Thanks, Chuck. That’s a lovely and rich analogy. I don’t want to take too much credit for parenting–I have been imperfect, to be sure–but I have always been conscious of wanting to invert my Dad’s behavior in the role. In a sense, in co-raising Jason I also became (for me) the father I concluded that I wanted to have. A sort of self-parenting while parenting J. It felt good. Cheers!
I am so moved by your writing and the range of emotions that you express along the way. How wonderful that you were able to transform your many losses into a positive focus for being a dad to Jason. What a miracle, and what a testament to you, your self-awareness, your integrity, and your love.
Thanks, KEK! ILYAF!
Quite a number of us had similar versions of your story, Pete. I was always sure my Dad loved me but my children’s father was emotionally not suited to be a parent . Long story short, he suffered from PTSD which lead to chronic alchoholism. I am proud of how compassionate my kids were and in the end he knew how lucky he was to have them. Sad that your Dad never came clean about his demons and you suffered for it… All we can hope for is to learn the lessons that are given to us and improve upon them. You sure did that and sounds like you hit the jackpot with your wife, Kathy and son Jason… Happy Father’s Day, Pete
Thanks, Wendy. I certainly did hit the jackpot with my wife and son, and that has brought me a long way from the early problems I grew up with.
Thanks for sharing your story. I had a terrible relationship with my father through about my Sophmore year of college. Thankfully we were able to rebuild our relationship and he is a good dad now and awesome grandfather to my kids, but one part you wrote really had an impact on me.
“I don’t remember ever celebrating a Father’s Day with my Dad. Oh, I regularly sent Father’s Day cards cross-country every year, but each time I felt the irony in the gesture, mixed with a twinge of pain.”
To this day I will wish him a Happy Father’s day and have forgiven him for the past, but still can’t buy one of those “World’s best dad” father’s day cards because it just doesn’t feel genuine. The irony and twinge of pain felt when shopping for a Father’s day card that doesn’t feel dishonest is something I often felt I was alone in experiencing.

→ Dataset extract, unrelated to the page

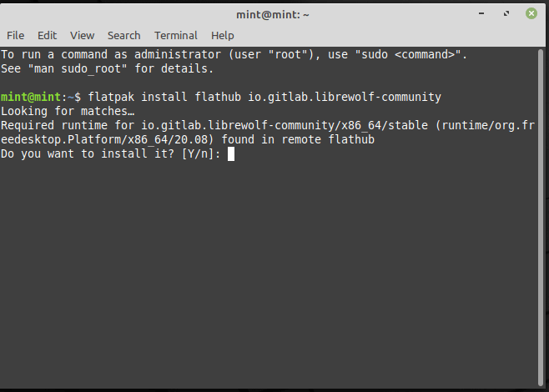The image size is (549, 392).
Task: Open the Search menu
Action: pyautogui.click(x=123, y=35)
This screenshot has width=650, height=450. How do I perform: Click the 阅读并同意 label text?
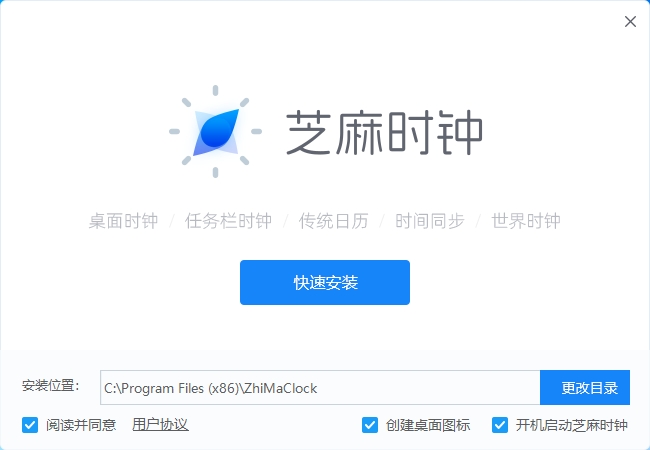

Whenever this topic makes me sad I like to remind myself that although my dad may not have taught or shown me what to do in order to be a good dad, I’ve seen what not to do and in a way that has been more than enough.
Thanks again for sharing and Happy Father’s day!
Thanks, Randy. I also had to search for cards that avoided praising my Dad’s parental support, guidance, etc. And I often said that he taught me how not to behave if I wanted to be a good father. I’m glad that you were able to rebuild your relationship with your father. Cheers!
peter,
i can’t imagine how, despite this deep internal turmoil, you managed to retain your energy and to keep focused throughout your teen years. You are much stronger than most of us.
Steve Kalberg
Thanks, Steve. I don’t know about stronger, but I had to figure out how to adapt positively.